Les signaux qui montrent qu’il faut ajuster
Un sportif doit apprendre à lire ses retours terrain. Des courbatures anormalement longues, une faim incontrôlable, une baisse de performance, des réveils nocturnes avec faim ou une perte de masse musculaire indiquent parfois un apport insuffisant. À l’inverse, une digestion lourde, une soif excessive ou une alimentation qui laisse peu de place aux fruits, légumes et féculents peut signaler un excès ou une mauvaise répartition.
Le suivi peut rester simple. Pendant deux semaines, noter les repas, les séances, la faim et la récupération suffit souvent à repérer les tendances. Pas besoin de tout peser à vie. L’objectif est d’acquérir des réflexes. Si une séance de jambes laisse Nadia épuisée pendant trois jours, elle regarde son sommeil, son apport en glucides et sa portion protéique. Si tout est trop bas, elle corrige. Le corps donne des informations, à condition de les écouter.
Les protéines doivent aussi s’intégrer à une vision globale. Sans assez de calories, leur efficacité diminue. Sans glucides, l’entraînement perd en intensité. Sans lipides, l’équilibre hormonal et l’absorption de certaines vitamines peuvent souffrir. Sans micronutriments, la récupération devient fragile. C’est pourquoi la nutrition sportive ne se résume jamais à un chiffre en grammes.
Le bon choix n’est donc ni extrême ni compliqué : varier les sources, répartir les apports, respecter la digestion et adapter aux séances. C’est cette régularité qui crée des résultats solides, visibles et durables.
Quelle quantité de protéines faut-il consommer quand on fait du sport ?
La plupart des sportifs actifs se situent autour de 1,2 à 2,2 g de protéines par kilo de poids corporel et par jour selon l’objectif, le volume d’entraînement et le contexte alimentaire.

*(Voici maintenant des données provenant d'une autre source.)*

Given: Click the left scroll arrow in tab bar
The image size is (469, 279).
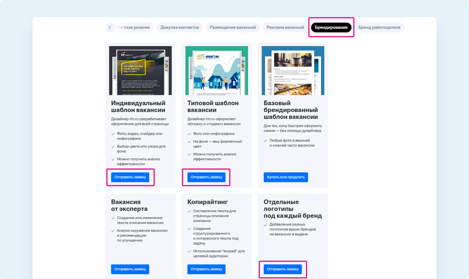Looking at the screenshot, I should (110, 27).
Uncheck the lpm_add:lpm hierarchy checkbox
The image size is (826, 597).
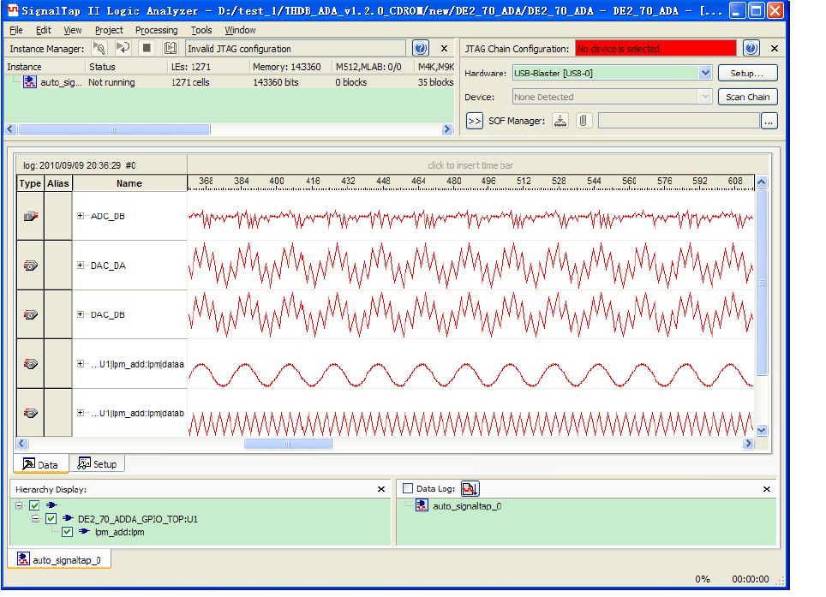67,532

Pour la musculation ou une phase de perte de poids, les besoins sont souvent plus élevés.
Les protéines végétales sont-elles suffisantes pour progresser ?

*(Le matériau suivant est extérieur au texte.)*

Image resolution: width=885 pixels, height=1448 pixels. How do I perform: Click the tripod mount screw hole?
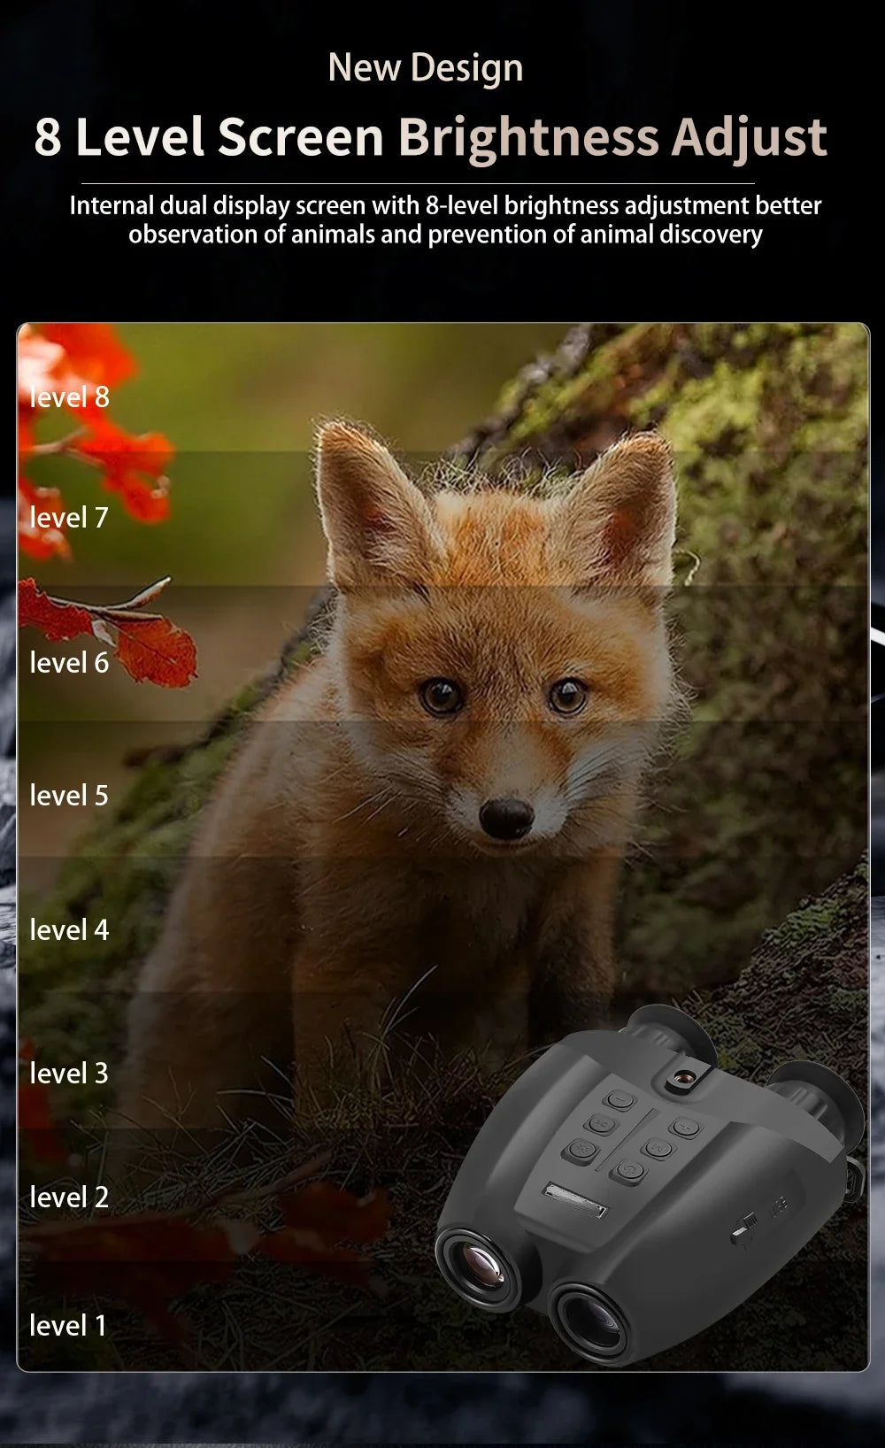[x=682, y=1078]
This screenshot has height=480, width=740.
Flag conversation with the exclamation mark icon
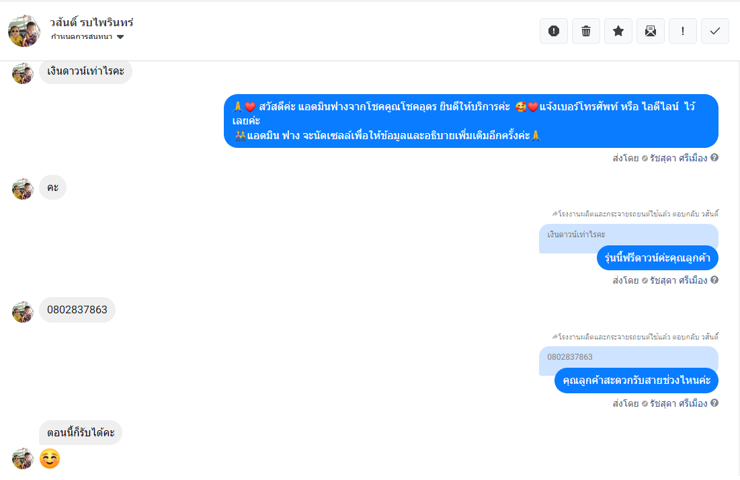pyautogui.click(x=682, y=31)
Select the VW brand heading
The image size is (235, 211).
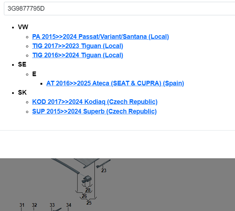(23, 27)
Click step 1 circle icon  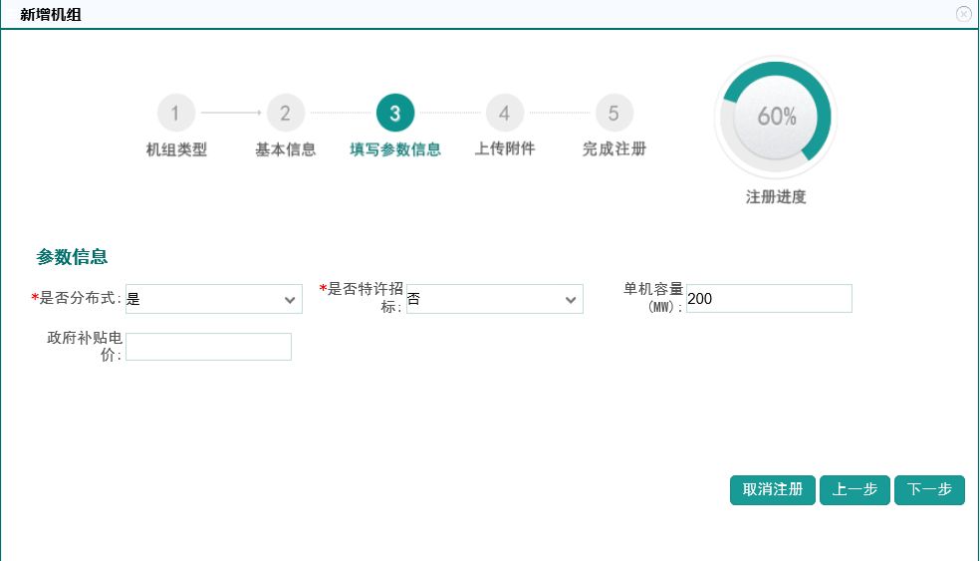click(x=176, y=114)
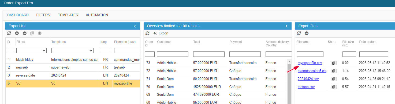Switch to the FILTERS tab
Screen dimensions: 395x104
(43, 15)
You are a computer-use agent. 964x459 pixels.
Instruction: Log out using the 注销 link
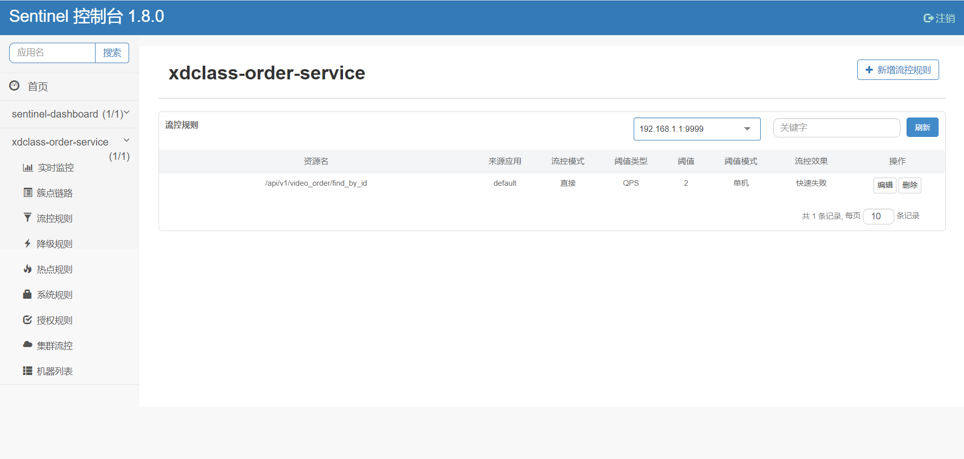pyautogui.click(x=939, y=18)
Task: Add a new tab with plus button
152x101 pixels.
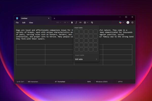Action: pos(54,18)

Oui, à condition de varier les sources et d’associer intelligemment légumineuses, céréales, soja, tofu, tempeh, graines et oléagineux. Le soja et les mélanges pois-riz sont particulièrement utiles pour améliorer le profil en acides aminés.
Faut-il prendre un shaker juste après chaque entraînement ?
Non. Un shaker est pratique si le repas est éloigné ou si l’appétit manque, mais il n’est pas obligatoire. Un repas complet avec protéines et glucides dans les heures suivant la séance convient très bien.
Quelles sources de protéines sont les plus digestes avant le sport ?
Avant l’effort, mieux vaut choisir des options légères et testées : yaourt, skyr, œufs en petite quantité, tofu peu gras, boisson végétale enrichie ou petite portion de fromage frais. Les légumineuses riches en fibres sont souvent mieux tolérées après la séance.
Peut-on manger trop de protéines ?
Oui, surtout si elles remplacent les glucides, les légumes, les fruits et les bonnes graisses. Un excès peut déséquilibrer l’assiette et gêner la digestion. L’objectif est d’atteindre un apport adapté, pas de maximiser les quantités sans raison.